ASPEN, Colo.--One of the Internet's most influential investors and entrepreneurs is offering a dire prediction: the pace of technological change is stagnating.

Peter Thiel, a co-founder of PayPal and early investor in Facebook, warned that--despite spectacular advances in computer-related fields over the last few decades--technological progress overall is actually "stalled out."

"There's been insane progress in computers, Internet, and all things related to it," Thiel told a conference here organized by the Technology Policy Institute last night. "It's been offset by incredible failure in energy. To a first order, the two things have cancelled each other out."

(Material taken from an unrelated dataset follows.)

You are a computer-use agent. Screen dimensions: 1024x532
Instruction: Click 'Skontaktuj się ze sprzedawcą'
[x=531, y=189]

Among his examples: With the Concorde's last flight in 2003, the top speed at which people can travel has ceased to improve. Real oil prices are higher than during the Carter administration. Median wages in the United States have increased by only 10 percent since 1973 using government inflation data, and not at all using alternate calculations.

"We're no longer living in a society that cares much about science or technology," Thiel said.

Our lofty expectations from half a century ago about the ever-increasing pace of technological change have given way to more modest aspirations, he said: "Anybody today who talks about space jets and lunar vacations and flying cars is someone who's probably coming from another planet."

Thiel has placed his money where his beliefs are. In May, the Thiel Foundation announced the first 24 recipients of a fellowship that awards $100,000 each to youth under 20 years old--essentially encouraging them to drop out of college to become entrepreneurs. The Founders Fund, where he's a managing partner, has invested in aerospace, robotics, and biotechnology in addition to consumer Internet companies including Slide and Spotify.

In December, he organized a "Breakthrough Philanthropy" event at San Francisco's Palace of Fine Arts that allowed tech-oriented nonprofit groups to present brief pitches on why members of the audience should support potentially world-changing ideas like life extension. Thiel also has donated more than $1 million to the Seasteading Institute, which would like to see the world's oceans colonized (see related CNET article).

We're "making less progress than is generally advertised," Thiel said at this week's conference. That means "less progress than people were expecting."

If Thiel is correct, his claims have political implications: instead of experiencing economic growth driven by technological improvements, the United States would start to look more like Greece, which is expected to see its economy shrink by about 5 percent this year. Promises to fund Social Security or Medicare (or the cost of government regulations) through economic growth turn out to be wildly optimistic.

"You basically end up with politics becoming increasingly nasty and zero-sum," he says. "I think we're starting to see this shift in the political sphere in the U.S. and western Europe."